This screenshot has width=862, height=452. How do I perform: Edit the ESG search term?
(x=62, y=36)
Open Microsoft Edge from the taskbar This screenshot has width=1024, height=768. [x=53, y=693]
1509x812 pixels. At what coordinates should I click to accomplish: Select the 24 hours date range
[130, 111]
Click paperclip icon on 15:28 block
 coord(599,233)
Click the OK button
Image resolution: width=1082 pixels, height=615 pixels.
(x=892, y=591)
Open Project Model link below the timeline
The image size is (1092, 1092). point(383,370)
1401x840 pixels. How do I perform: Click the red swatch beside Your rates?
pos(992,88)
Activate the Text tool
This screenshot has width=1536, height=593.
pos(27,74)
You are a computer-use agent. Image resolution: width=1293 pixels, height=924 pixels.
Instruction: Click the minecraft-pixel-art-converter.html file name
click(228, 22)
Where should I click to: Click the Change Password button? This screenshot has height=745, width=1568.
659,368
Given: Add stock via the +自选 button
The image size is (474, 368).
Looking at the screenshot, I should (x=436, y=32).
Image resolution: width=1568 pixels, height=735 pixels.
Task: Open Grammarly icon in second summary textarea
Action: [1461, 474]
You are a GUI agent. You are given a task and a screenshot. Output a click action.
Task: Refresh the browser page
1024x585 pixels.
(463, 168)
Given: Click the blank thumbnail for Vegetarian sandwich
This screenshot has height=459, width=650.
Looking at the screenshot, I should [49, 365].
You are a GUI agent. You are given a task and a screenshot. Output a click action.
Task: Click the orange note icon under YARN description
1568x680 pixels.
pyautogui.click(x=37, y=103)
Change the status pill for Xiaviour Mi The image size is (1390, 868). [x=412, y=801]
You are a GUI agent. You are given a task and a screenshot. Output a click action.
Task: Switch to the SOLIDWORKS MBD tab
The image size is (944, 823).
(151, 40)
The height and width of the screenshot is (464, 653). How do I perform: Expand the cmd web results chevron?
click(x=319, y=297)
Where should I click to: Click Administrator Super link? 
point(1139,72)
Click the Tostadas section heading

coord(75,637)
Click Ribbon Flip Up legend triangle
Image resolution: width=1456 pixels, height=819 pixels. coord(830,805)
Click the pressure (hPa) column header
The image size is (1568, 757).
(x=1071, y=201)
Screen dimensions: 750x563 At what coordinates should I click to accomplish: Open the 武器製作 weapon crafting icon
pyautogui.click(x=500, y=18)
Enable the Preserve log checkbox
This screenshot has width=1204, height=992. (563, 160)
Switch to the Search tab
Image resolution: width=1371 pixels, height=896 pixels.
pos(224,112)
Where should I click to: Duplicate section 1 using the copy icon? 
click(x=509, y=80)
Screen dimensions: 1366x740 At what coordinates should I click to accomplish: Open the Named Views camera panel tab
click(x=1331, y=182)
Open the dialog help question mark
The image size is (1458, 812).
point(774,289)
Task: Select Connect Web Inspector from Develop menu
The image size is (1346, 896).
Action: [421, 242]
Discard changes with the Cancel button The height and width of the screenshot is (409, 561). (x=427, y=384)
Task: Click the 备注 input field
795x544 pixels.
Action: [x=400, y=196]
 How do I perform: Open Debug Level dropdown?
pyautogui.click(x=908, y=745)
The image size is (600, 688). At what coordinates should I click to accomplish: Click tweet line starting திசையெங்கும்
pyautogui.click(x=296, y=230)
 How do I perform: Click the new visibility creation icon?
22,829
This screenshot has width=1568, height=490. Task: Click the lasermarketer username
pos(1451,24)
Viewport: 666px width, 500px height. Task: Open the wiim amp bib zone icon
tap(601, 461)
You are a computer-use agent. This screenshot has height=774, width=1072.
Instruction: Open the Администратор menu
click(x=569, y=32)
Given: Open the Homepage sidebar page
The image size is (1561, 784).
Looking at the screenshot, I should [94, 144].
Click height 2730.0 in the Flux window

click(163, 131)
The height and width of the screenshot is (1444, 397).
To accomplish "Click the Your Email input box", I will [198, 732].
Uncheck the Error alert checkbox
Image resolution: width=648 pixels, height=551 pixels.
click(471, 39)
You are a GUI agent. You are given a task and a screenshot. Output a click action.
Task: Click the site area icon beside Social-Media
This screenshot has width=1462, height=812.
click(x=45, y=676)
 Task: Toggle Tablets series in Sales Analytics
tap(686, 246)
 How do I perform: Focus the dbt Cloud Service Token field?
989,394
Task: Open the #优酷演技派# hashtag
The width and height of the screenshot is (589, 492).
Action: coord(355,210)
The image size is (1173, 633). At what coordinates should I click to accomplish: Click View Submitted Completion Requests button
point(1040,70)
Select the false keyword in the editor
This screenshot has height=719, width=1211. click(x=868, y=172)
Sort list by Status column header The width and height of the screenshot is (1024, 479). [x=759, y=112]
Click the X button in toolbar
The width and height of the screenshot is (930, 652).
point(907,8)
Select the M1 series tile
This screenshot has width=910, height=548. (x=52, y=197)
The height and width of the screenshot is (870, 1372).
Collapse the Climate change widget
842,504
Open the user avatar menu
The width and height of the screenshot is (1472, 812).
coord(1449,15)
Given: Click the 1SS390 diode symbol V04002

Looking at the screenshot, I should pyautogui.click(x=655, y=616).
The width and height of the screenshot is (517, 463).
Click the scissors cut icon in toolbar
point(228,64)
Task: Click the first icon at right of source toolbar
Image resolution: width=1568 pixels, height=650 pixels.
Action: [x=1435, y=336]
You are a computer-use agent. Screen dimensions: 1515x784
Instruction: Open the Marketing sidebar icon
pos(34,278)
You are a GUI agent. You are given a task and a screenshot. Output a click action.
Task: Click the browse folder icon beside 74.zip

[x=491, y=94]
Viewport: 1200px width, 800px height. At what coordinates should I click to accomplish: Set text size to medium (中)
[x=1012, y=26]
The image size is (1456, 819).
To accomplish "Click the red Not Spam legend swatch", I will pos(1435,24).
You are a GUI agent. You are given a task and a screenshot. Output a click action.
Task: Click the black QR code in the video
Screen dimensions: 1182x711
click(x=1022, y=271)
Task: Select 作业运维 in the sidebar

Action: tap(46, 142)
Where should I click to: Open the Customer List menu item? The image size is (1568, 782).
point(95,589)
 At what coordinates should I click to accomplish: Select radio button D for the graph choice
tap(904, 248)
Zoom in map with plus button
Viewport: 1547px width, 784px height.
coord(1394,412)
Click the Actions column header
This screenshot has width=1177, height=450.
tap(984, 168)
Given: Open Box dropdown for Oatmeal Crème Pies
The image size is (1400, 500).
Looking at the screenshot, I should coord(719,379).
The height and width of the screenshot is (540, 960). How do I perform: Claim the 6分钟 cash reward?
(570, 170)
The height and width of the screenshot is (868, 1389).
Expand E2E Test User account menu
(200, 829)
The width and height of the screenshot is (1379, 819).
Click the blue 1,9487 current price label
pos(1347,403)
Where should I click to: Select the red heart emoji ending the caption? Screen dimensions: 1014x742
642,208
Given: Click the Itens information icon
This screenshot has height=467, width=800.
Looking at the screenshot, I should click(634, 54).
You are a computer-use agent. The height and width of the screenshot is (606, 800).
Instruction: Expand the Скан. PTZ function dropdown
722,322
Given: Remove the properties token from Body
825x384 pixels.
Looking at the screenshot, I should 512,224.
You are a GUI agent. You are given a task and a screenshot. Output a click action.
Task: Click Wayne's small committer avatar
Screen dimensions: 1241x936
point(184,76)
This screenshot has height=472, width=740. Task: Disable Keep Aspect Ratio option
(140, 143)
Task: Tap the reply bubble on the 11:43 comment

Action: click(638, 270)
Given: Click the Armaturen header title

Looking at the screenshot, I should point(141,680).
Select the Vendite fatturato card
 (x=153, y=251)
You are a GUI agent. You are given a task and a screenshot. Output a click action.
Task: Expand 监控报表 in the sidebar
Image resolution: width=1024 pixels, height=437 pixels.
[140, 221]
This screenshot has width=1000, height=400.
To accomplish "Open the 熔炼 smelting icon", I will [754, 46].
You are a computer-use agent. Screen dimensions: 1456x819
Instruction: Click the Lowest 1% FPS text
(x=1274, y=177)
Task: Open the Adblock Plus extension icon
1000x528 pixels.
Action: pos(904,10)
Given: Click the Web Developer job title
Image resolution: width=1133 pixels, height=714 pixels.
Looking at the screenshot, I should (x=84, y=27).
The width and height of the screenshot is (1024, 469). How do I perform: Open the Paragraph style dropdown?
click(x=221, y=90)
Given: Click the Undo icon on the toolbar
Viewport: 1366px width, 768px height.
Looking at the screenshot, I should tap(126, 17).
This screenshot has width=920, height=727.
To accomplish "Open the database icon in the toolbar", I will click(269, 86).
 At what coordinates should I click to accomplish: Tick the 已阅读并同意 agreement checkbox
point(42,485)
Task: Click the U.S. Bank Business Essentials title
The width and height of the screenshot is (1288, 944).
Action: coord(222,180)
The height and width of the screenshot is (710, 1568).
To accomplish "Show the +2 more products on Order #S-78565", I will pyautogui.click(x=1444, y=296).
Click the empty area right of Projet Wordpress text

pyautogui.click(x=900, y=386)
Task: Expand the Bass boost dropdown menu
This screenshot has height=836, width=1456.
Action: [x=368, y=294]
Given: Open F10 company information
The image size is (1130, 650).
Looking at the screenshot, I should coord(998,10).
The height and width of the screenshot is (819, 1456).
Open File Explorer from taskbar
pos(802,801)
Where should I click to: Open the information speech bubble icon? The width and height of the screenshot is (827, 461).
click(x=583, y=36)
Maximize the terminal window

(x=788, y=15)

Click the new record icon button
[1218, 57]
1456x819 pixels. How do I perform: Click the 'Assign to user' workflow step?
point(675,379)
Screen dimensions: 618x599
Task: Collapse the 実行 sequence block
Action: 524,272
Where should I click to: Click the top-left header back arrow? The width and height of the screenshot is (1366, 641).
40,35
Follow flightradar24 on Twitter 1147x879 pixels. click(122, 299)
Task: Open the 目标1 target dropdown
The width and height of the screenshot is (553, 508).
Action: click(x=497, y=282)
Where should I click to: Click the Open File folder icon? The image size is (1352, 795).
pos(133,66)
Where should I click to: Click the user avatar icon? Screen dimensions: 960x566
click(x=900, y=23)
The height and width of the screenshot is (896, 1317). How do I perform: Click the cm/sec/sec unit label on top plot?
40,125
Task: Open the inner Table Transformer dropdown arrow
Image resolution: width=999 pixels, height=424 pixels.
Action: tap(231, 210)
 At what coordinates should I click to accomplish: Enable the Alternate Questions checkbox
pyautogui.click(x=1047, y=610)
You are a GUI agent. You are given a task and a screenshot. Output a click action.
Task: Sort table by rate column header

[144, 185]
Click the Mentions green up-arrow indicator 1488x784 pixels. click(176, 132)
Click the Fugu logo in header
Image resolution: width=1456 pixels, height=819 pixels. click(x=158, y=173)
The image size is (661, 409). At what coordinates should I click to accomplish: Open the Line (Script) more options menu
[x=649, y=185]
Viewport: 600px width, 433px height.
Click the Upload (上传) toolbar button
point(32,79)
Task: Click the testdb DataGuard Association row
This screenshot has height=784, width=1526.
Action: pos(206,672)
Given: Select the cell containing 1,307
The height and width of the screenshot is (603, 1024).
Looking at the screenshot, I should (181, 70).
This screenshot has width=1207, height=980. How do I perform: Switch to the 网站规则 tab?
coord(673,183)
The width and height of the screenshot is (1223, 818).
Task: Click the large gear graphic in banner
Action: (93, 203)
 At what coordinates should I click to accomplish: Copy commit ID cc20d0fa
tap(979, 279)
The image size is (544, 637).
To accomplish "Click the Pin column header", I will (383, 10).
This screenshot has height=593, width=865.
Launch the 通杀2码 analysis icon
.....
YOUR TASK: Copy out the records again without any changes, from the line containing "This screenshot has width=1207, height=980." through the last line of the records, with both ends included.

THE OUTPUT:
This screenshot has width=1207, height=980. How do I perform: Switch to the 网站规则 tab?
coord(673,183)
The width and height of the screenshot is (1223, 818).
Task: Click the large gear graphic in banner
Action: (93, 203)
 At what coordinates should I click to accomplish: Copy commit ID cc20d0fa
tap(979, 279)
The image size is (544, 637).
To accomplish "Click the Pin column header", I will (383, 10).
This screenshot has height=593, width=865.
Launch the 通杀2码 analysis icon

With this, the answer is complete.